Format the lines of the records as a JSON list of strings, one string per line and no blank lines, starting at the line that contains "View mrUppercut (888) player stats" and ending after the line that contains "Action: (x=633, y=185)". Leave the pictures out.

-- Start INPUT MATERIAL --

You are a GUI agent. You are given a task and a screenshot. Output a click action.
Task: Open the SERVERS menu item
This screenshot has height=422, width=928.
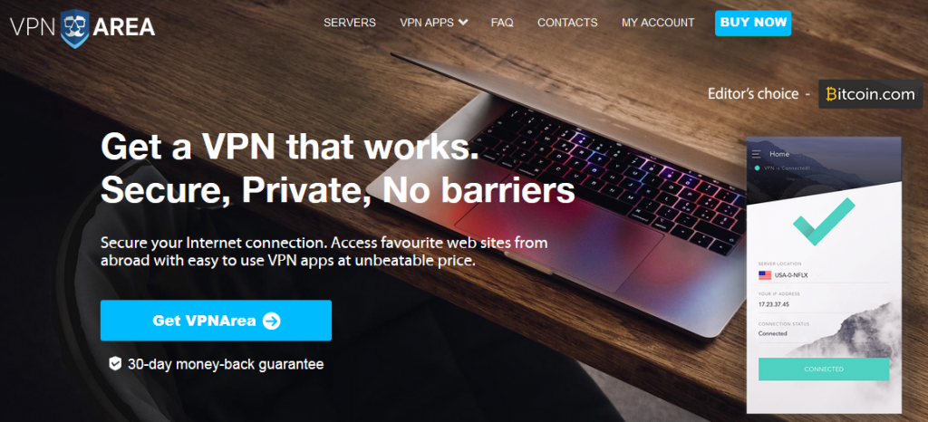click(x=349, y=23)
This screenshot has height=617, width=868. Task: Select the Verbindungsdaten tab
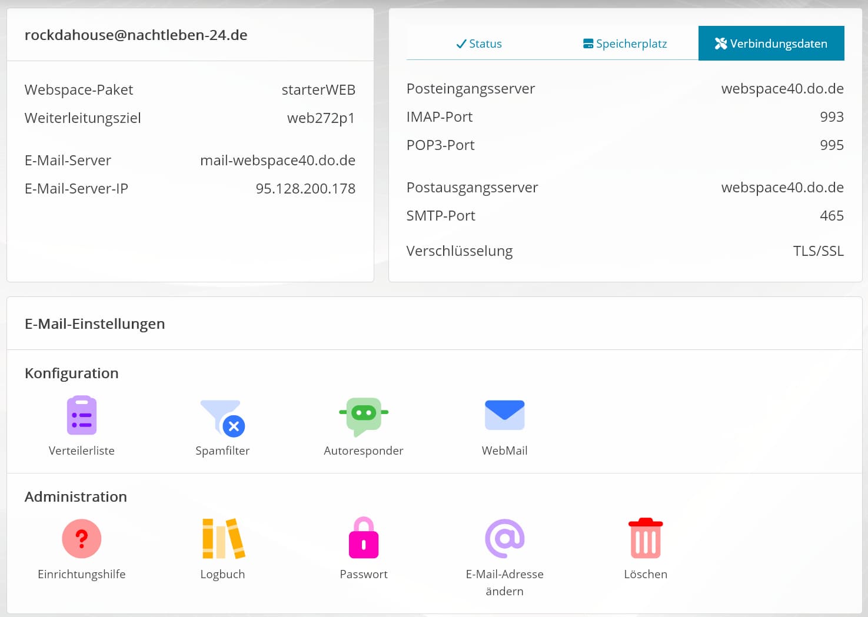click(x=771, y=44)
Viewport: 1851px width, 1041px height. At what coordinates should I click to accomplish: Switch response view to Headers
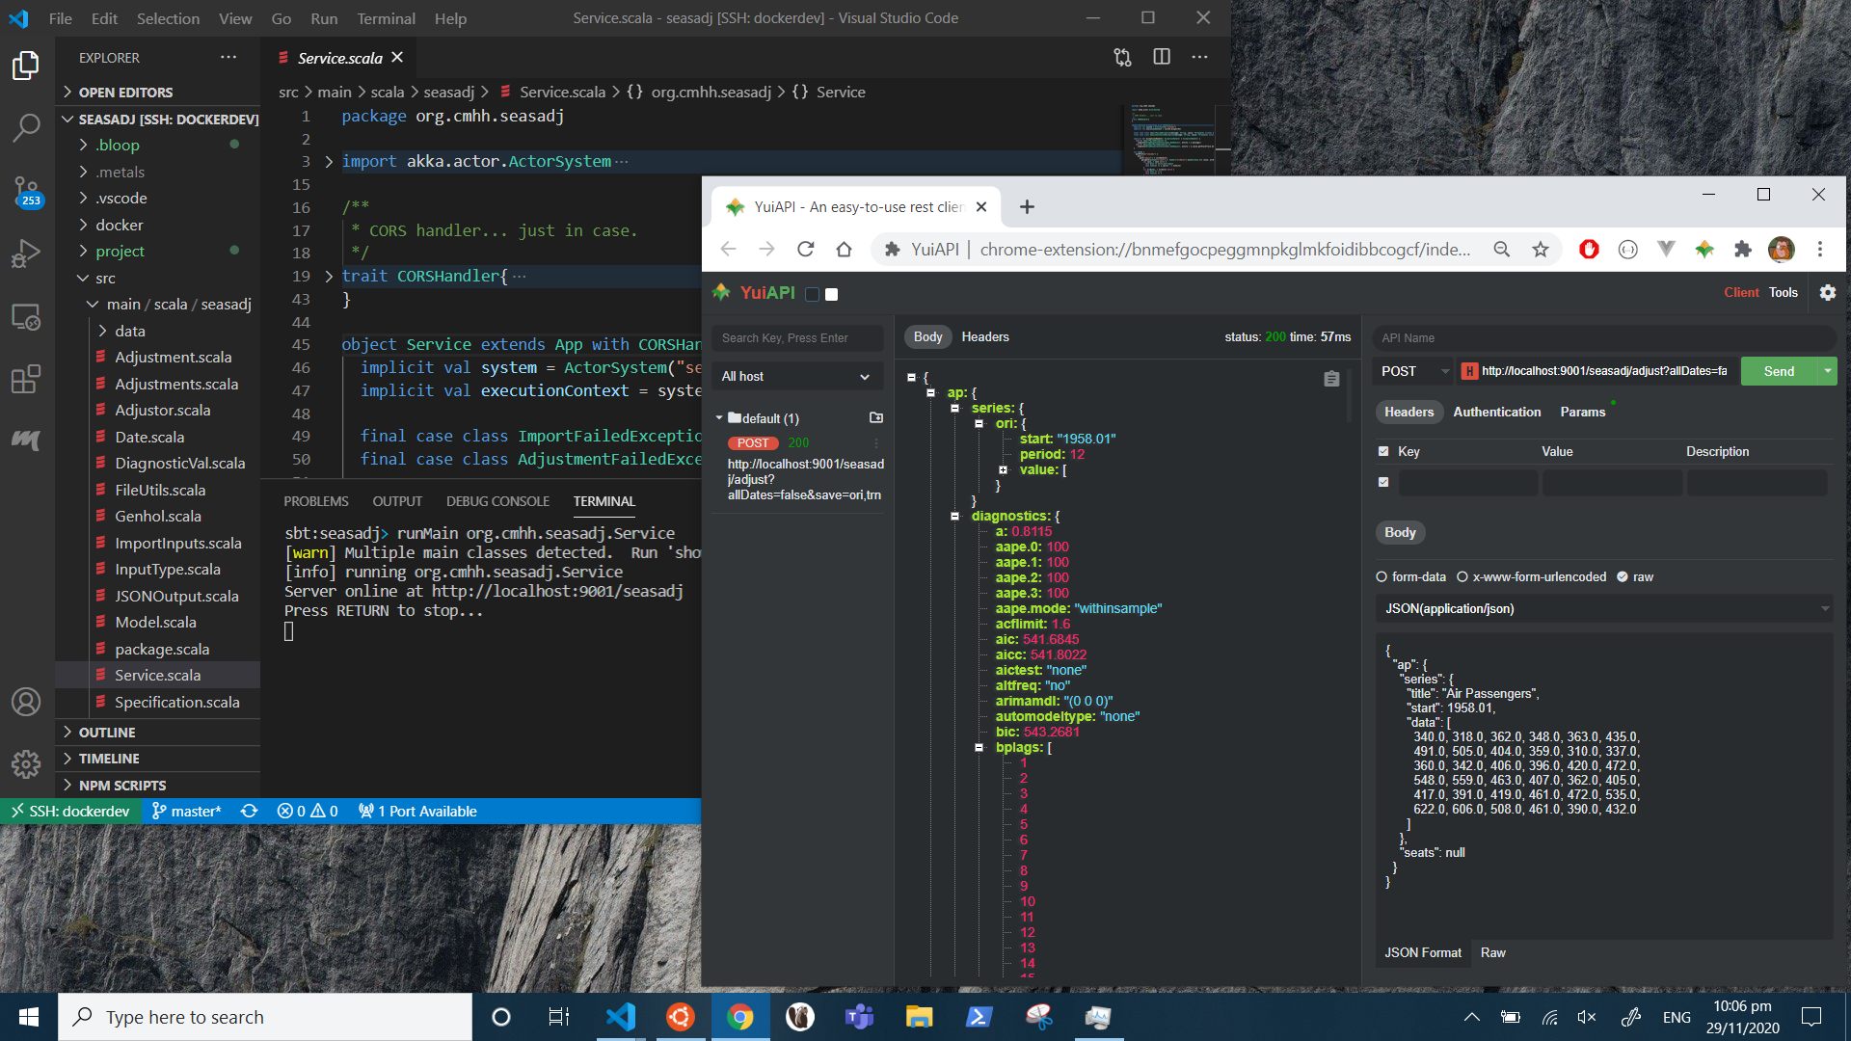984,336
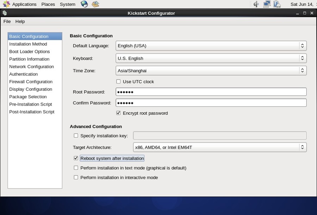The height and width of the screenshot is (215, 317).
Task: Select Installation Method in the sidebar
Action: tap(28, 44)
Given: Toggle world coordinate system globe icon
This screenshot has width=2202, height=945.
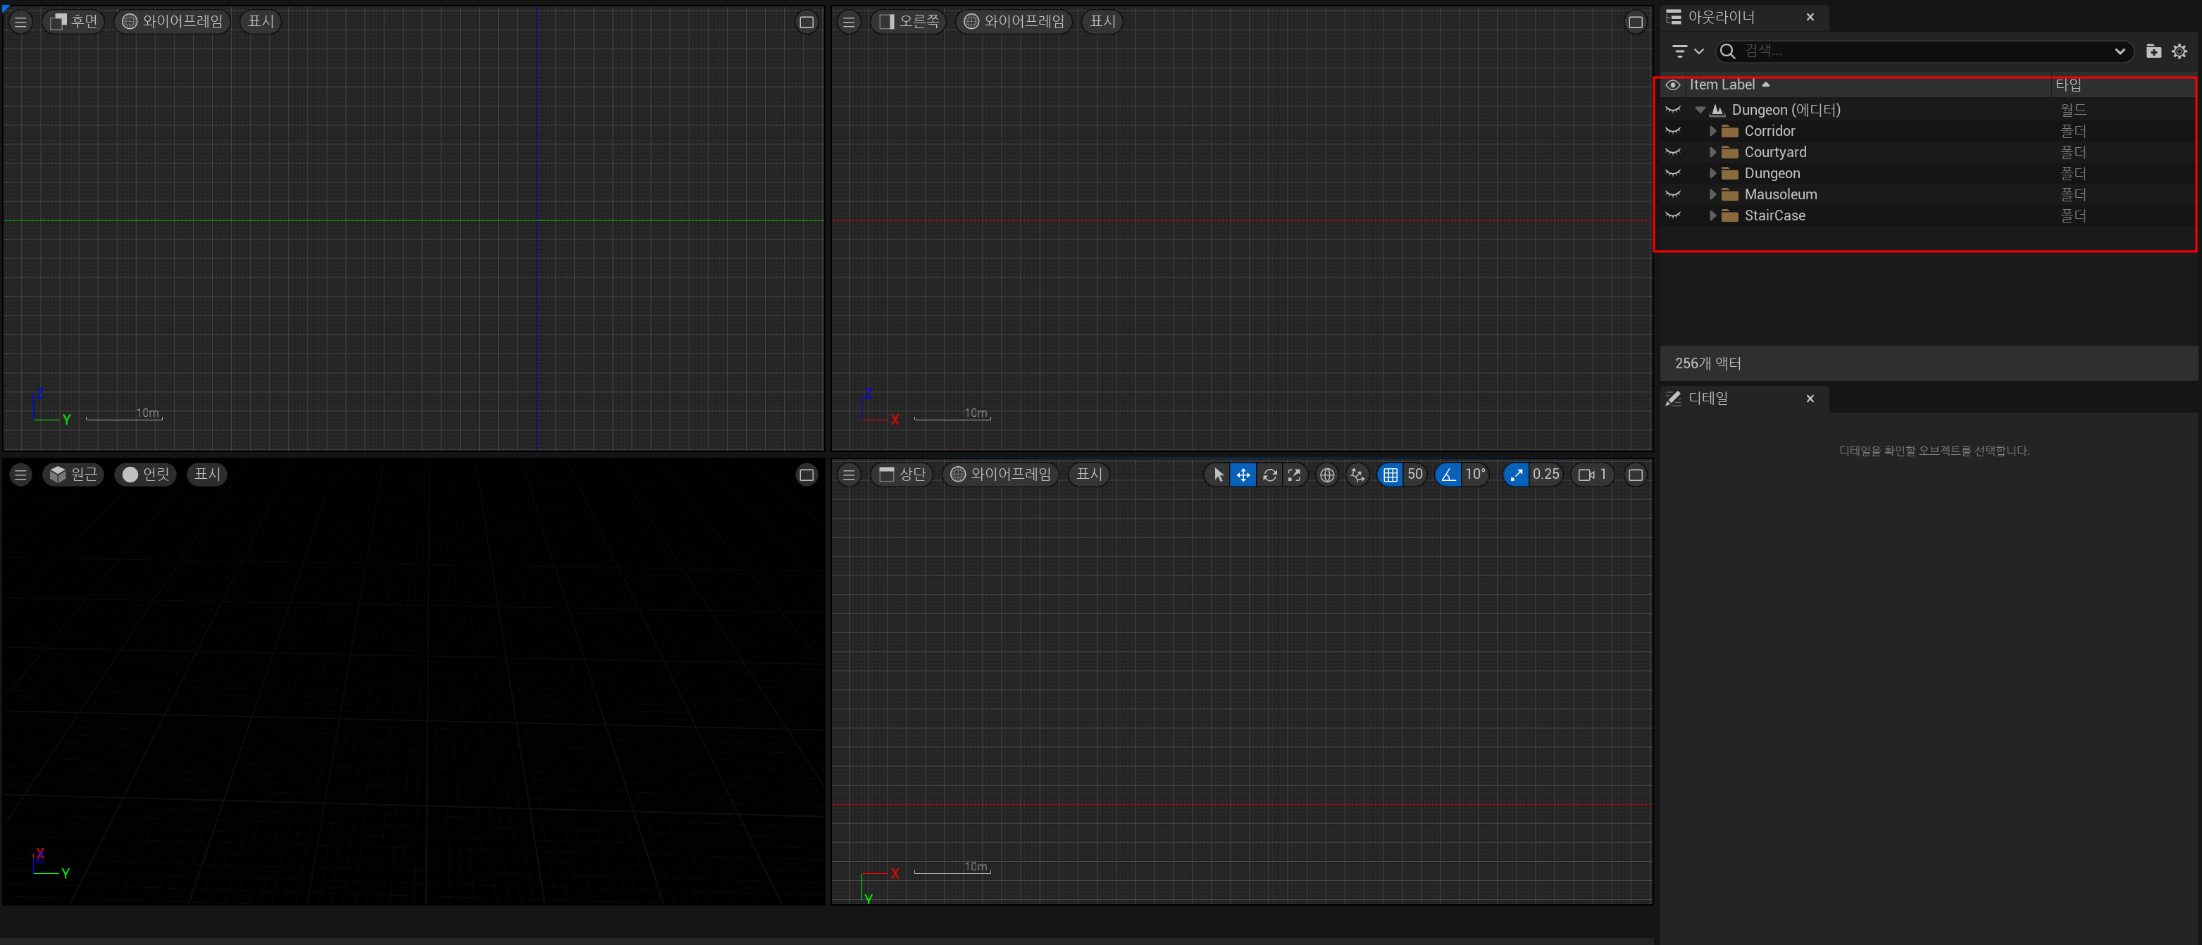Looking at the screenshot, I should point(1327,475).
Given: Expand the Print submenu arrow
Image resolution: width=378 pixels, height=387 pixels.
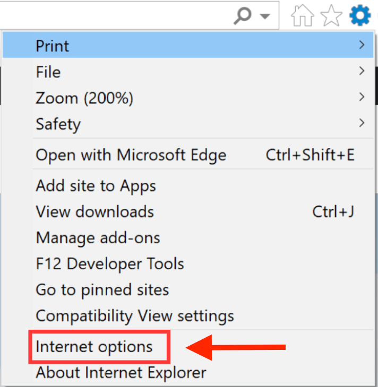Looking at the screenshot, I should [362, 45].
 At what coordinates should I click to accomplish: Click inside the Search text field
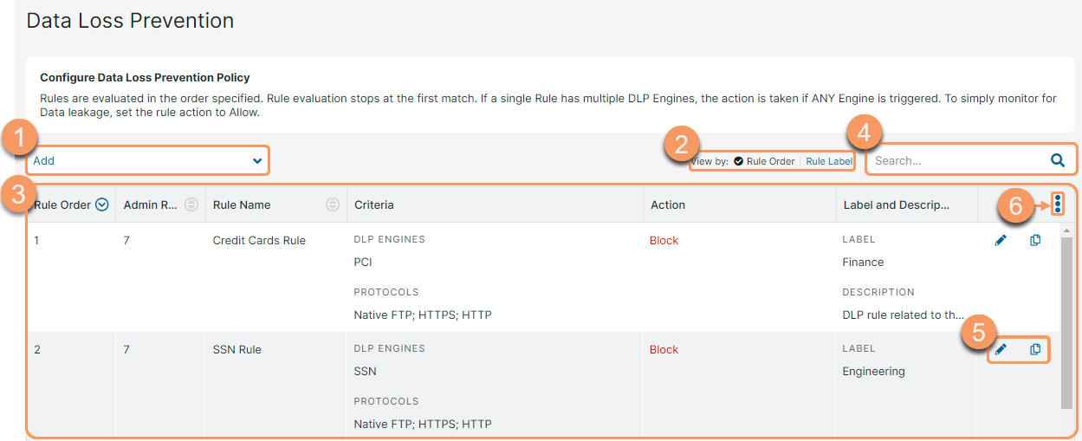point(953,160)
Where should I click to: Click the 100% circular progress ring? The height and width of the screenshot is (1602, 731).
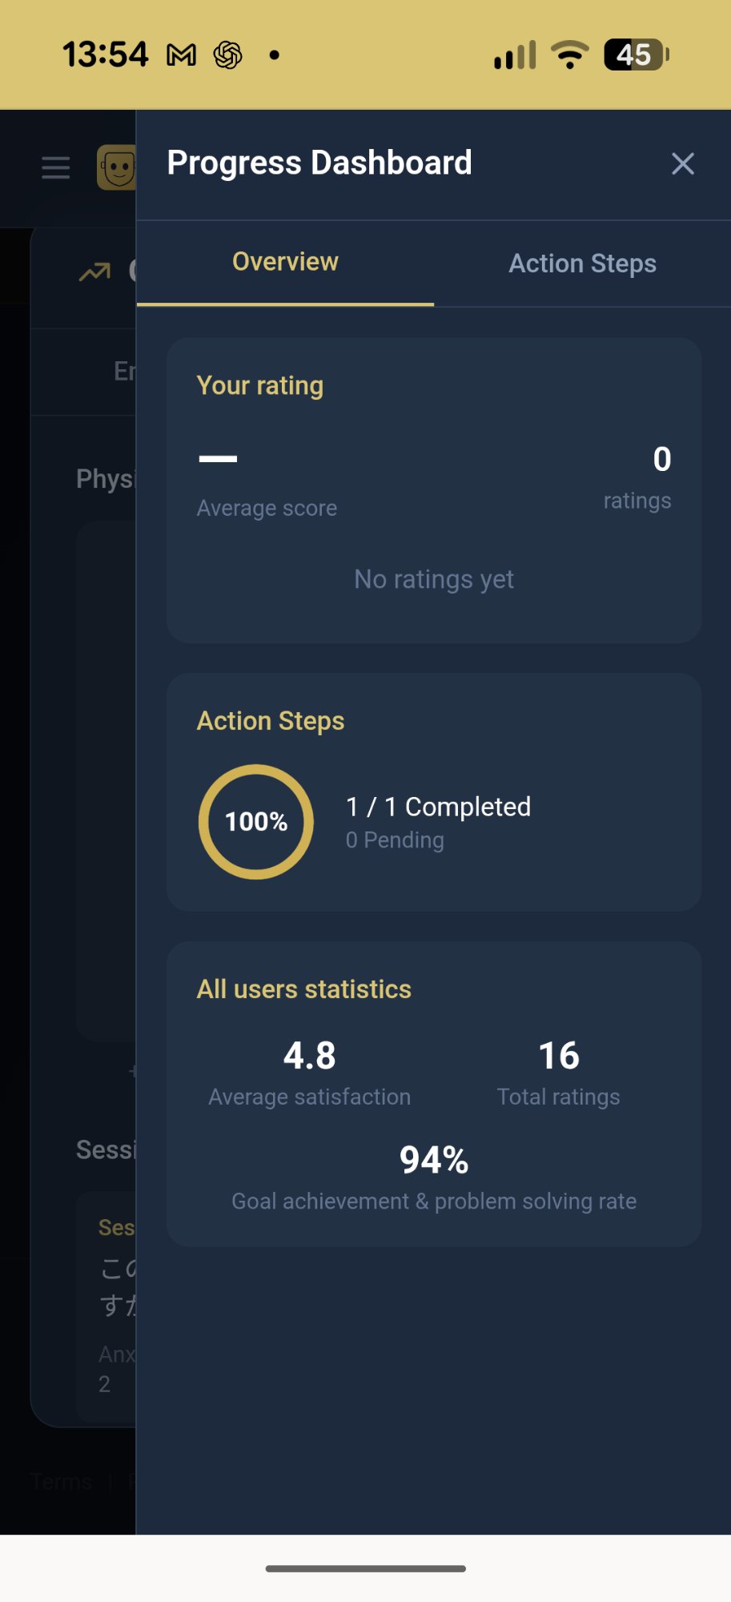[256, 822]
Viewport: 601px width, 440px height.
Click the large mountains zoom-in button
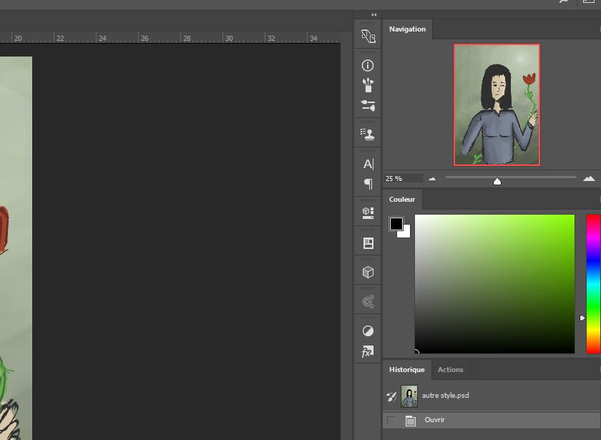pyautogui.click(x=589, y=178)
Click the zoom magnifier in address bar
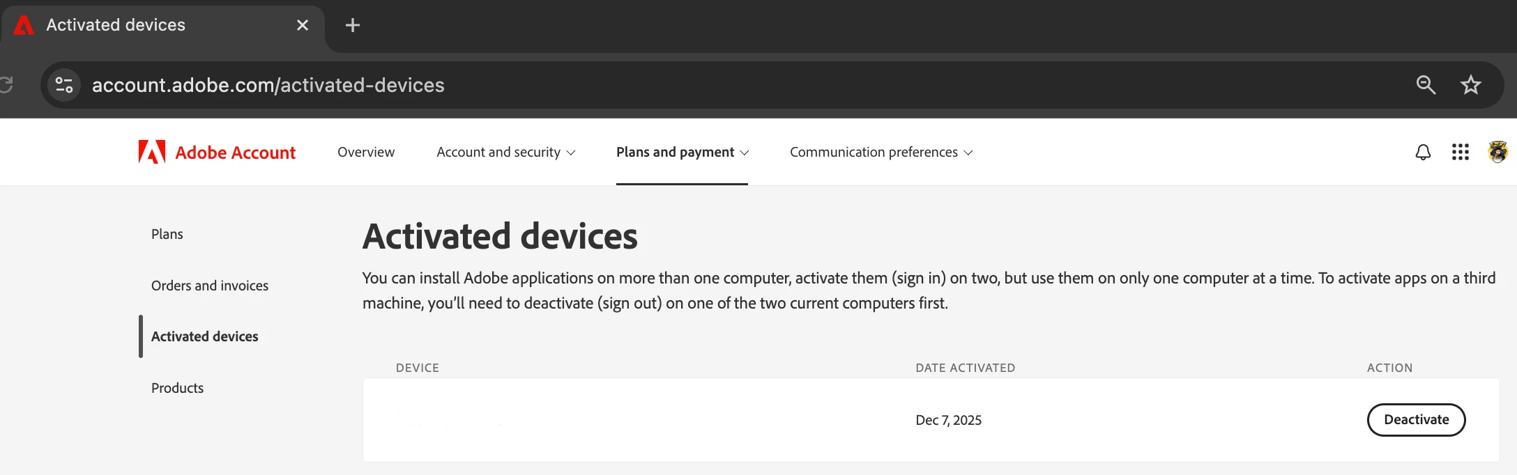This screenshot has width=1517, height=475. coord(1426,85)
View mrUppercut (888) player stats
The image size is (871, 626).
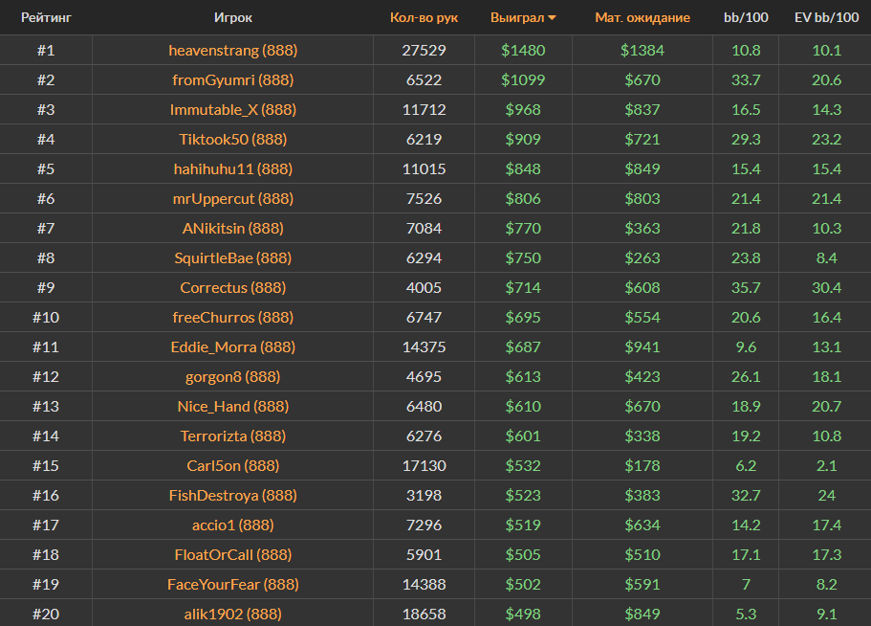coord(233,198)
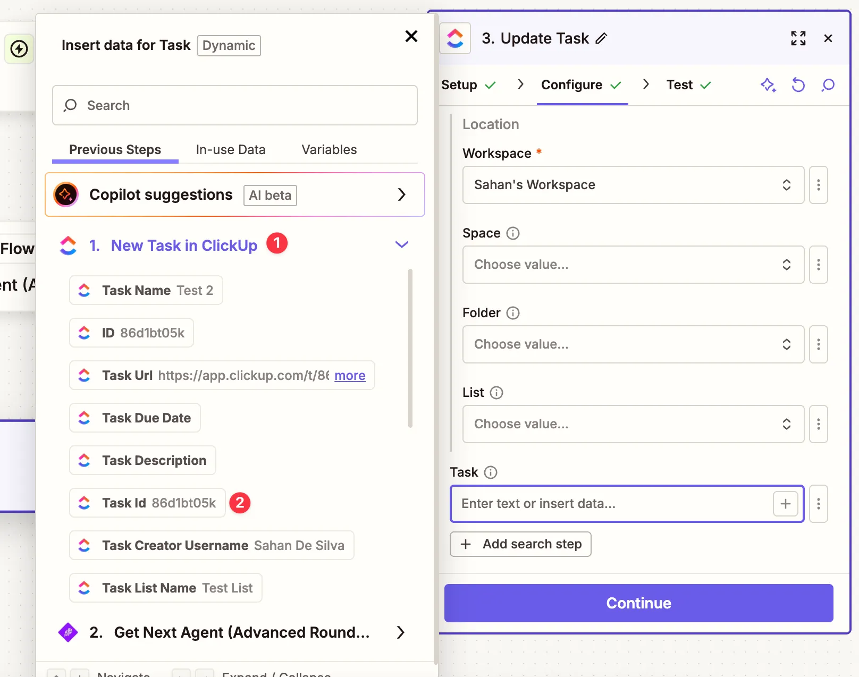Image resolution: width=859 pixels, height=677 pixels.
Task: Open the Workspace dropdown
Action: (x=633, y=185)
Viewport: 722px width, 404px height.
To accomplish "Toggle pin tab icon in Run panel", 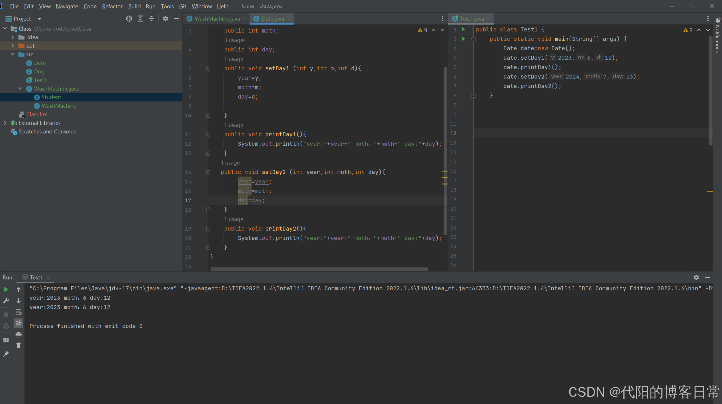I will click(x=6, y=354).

-- End INPUT MATERIAL --

• TASK ANSWER:
[
  "View mrUppercut (888) player stats",
  "The image size is (871, 626).",
  "coord(233,198)",
  "Image resolution: width=859 pixels, height=677 pixels.",
  "Task: Open the Workspace dropdown",
  "Action: (x=633, y=185)"
]